On the other side of the observational coin, “Filthy Rich Nepo Baby” takes aim at classism in the music industry. Rather than being a trite call to “eat the rich,” though, it rugby tackles the subject with humour (“Hugo wants to be a rockstar”). “It’s more about the romanticization of people that I literally know come from old money and have houses on the seafront with five floors. And they dress with elbow patches and holes in their jeans and little fucking baker boy hats, going around like ‘you alright love?’” Phoebe eye-rolls. “It’s about the way that the working class is romanticised by the upper class, because the industry knows that's what sells. That’s the main thing I wanted to write about: class tourists who are sitting on bags of money and acting like they’re not. Their struggles are nothing more than a fashion statement.”


Sandwiched between “Filthy Rich Nepo Babies” and anti-gentrification banger “You’re Not From Round Here” is an interlude featuring clips of speeches by U.S. civil rights activist Kwame Ture and Marxist feminist Angela Davis, both of whom discuss capitalism in the context of race. “I want to see all oppressed people throughout the world free,” Davis’ voice echoes over amp feedback. “We picked those quotes from two historically important people, because they are great role models for their tireless and unapologetic activism - particularly for the civil rights movement - which is much needed still today,” Selin explains. “We placed it between two songs which are, in different ways, about the evils borne from capitalism, in homage to their work in educating people on capitalism’s role in oppression both in a racial and socio-economic context.”
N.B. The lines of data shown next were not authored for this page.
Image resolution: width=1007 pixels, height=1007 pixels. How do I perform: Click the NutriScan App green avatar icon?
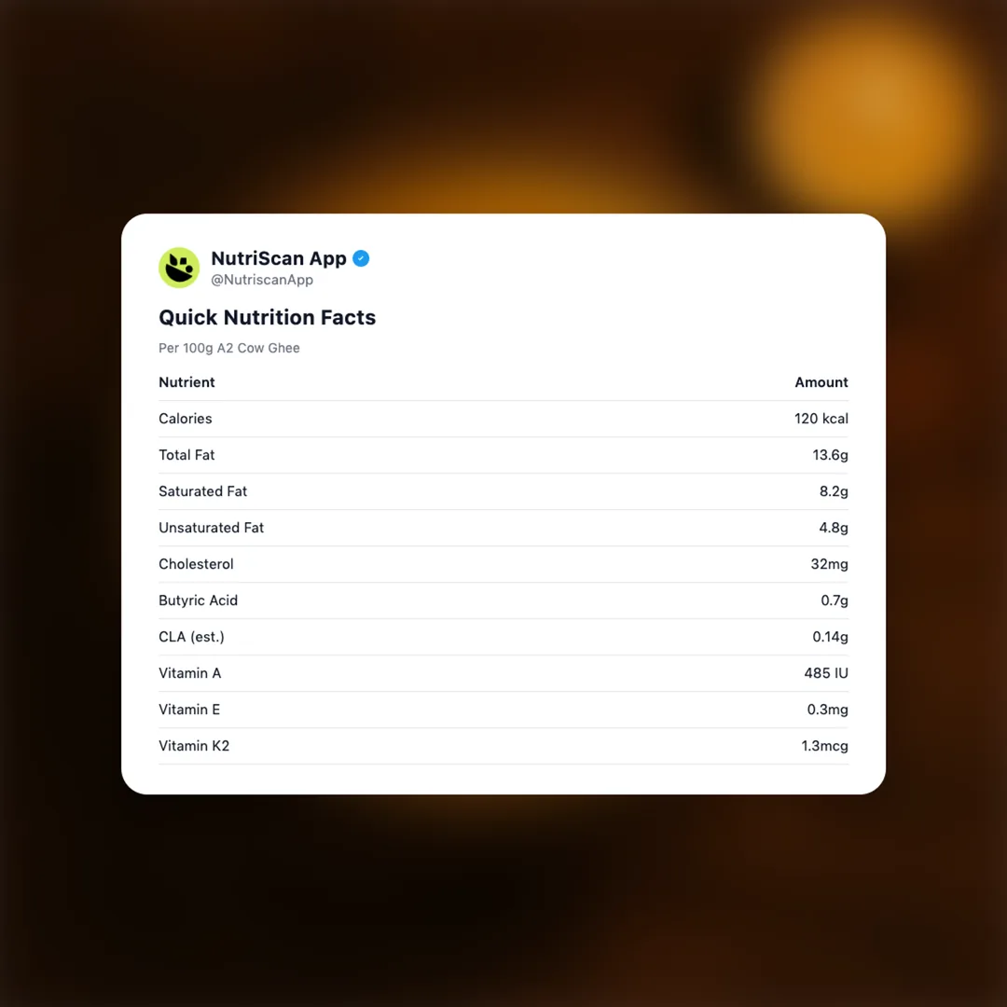(179, 268)
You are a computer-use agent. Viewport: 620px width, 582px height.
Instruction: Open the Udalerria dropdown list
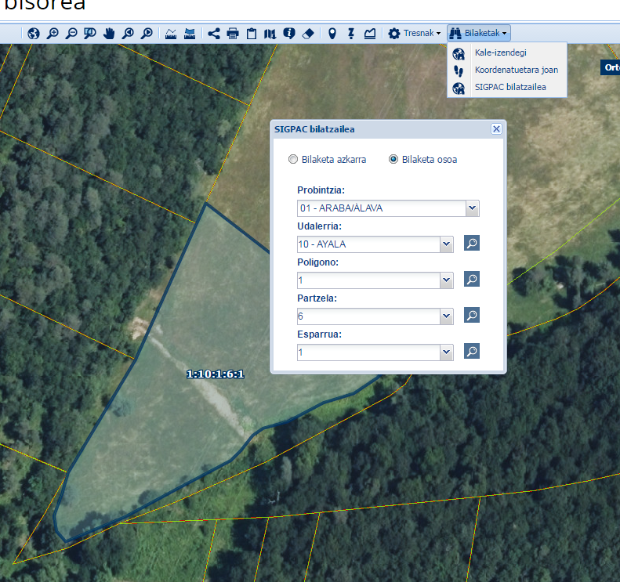pyautogui.click(x=447, y=244)
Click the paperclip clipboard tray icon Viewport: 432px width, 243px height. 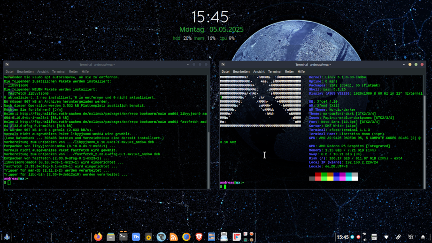click(398, 237)
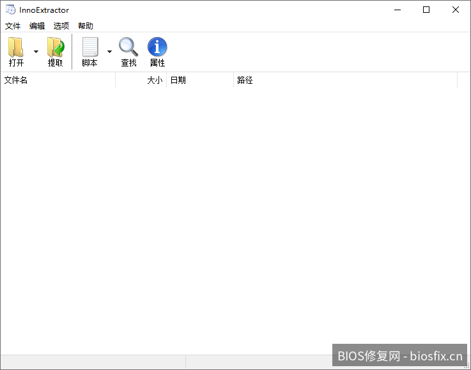Screen dimensions: 471x370
Task: Expand the dropdown arrow beside 打开
Action: 36,52
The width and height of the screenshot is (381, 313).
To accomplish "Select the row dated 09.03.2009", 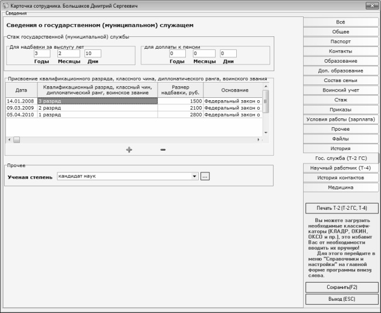I will point(21,108).
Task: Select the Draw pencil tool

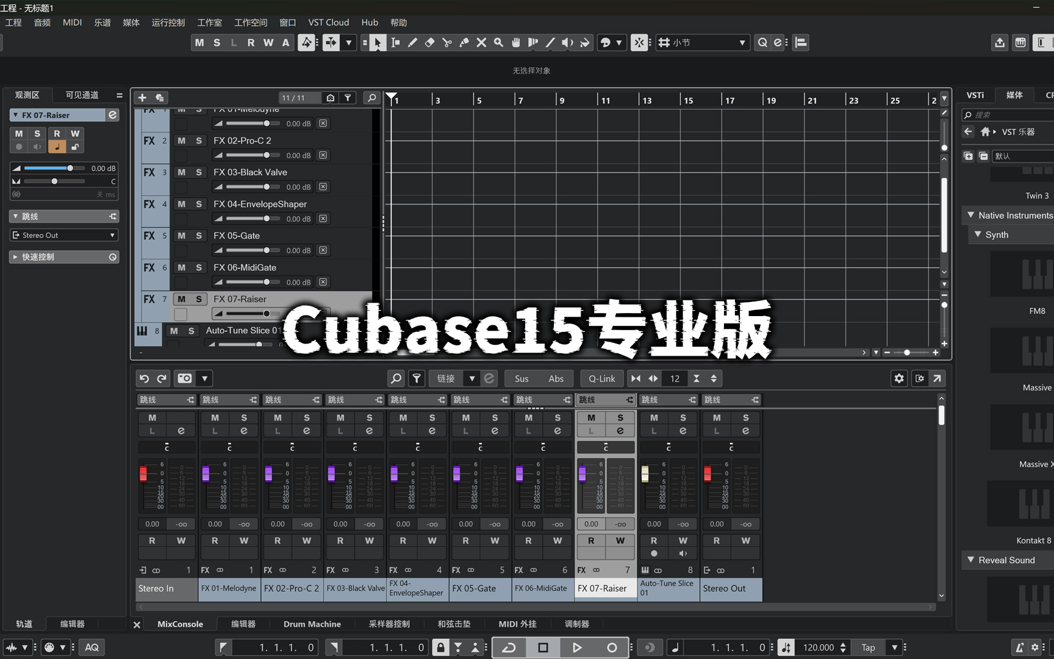Action: pos(412,42)
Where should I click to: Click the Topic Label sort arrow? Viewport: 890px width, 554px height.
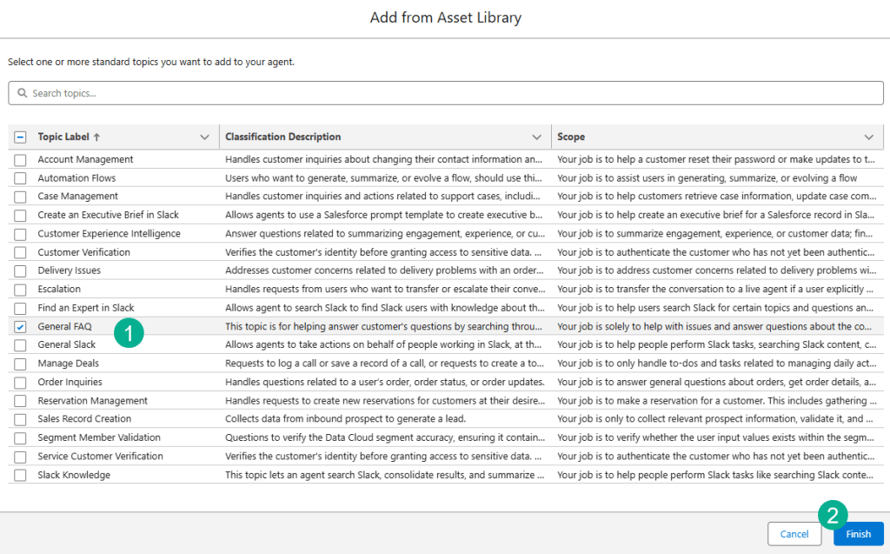(x=96, y=137)
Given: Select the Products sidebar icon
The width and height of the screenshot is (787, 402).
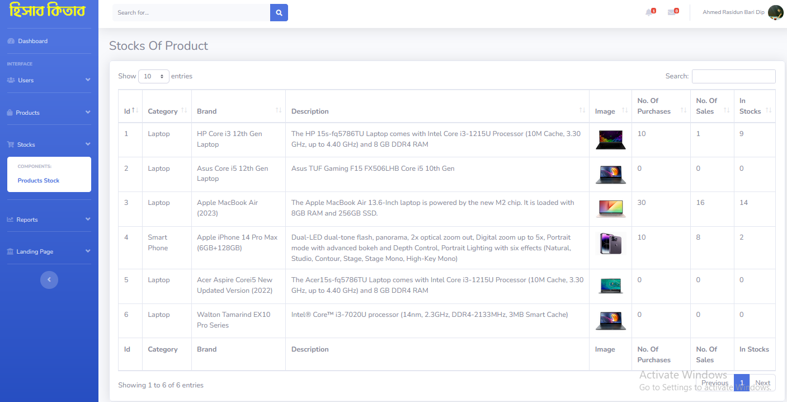Looking at the screenshot, I should click(11, 112).
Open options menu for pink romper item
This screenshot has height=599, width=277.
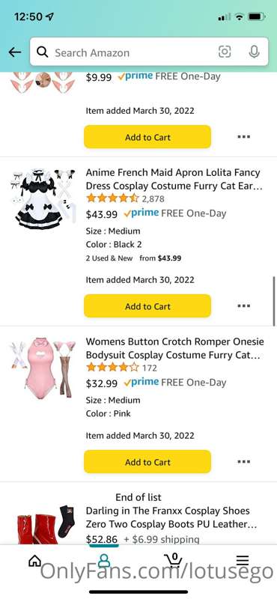click(244, 462)
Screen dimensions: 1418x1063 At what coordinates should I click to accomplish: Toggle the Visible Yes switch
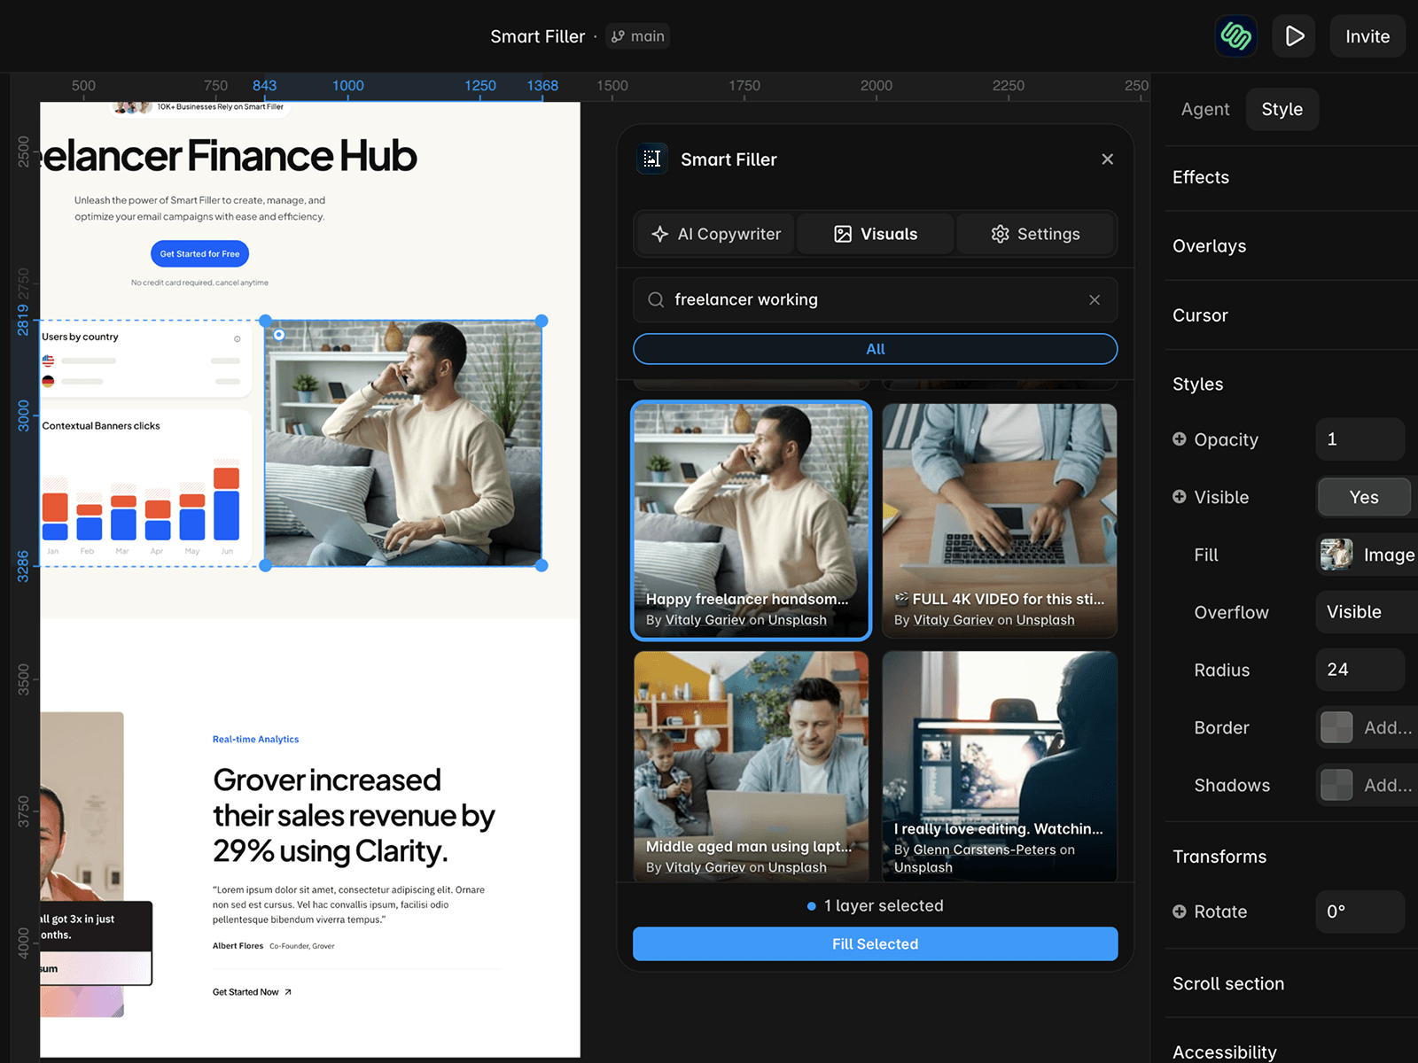[1364, 497]
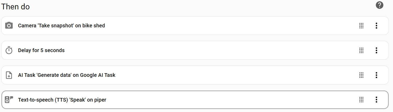Click drag handle of the delay action

[361, 50]
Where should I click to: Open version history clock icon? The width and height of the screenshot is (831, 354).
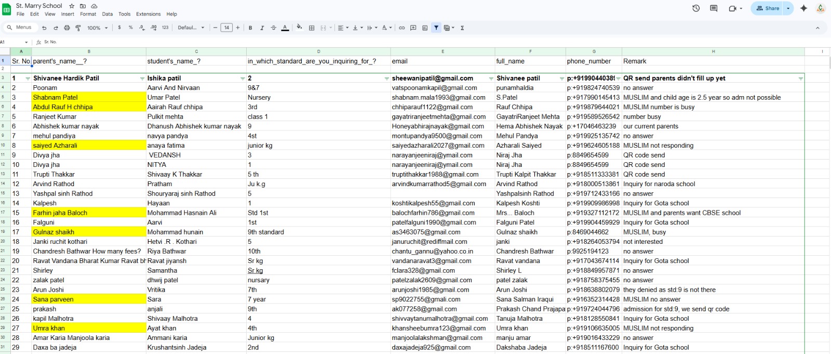[x=696, y=8]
Landing smack in the middle of the album, it’s a moment of pure sincerity and quiet reflection on what Lambrini Girls are actually about. It only lasts for 17 seconds, mind you, then it’s back to making a racket, but it stands as the activist spine of an album that deftly balances politics and humour with the aim of being accessible to anyone. “If you're trying to get a message across, you want to make what you're singing about reachable to people so they feel like they want to learn more, and aren’t forced to learn more,” Phoebe explains. “If you had a piece of brown bread on a plate and were like, ‘you’ve got to eat this whole thing and it’s going to be really good for you,’ you’d probably think, ‘fuck it, maybe, if I have to…’ but you’re not going to be excited about it. If you give someone a piece of brown bread that’s got icing on it, sprinkles, maybe a sparkler… I’d shove that in my mouth immediately! It's about packaging things in a way that makes them seem a bit more enticing.”


If peppering political songs with humour is like sticking a sparkler in some bread, then Who Let The Dogs Out is like a fireworks display in the factory itself: strange, dangerous, exciting. With instrumentals that inhale you like a Level 5 tornado and sentiments that make you want to kick the nearest door through, it’s a take-no-prisoners debut from one of the UK’s most fun and fearless bands.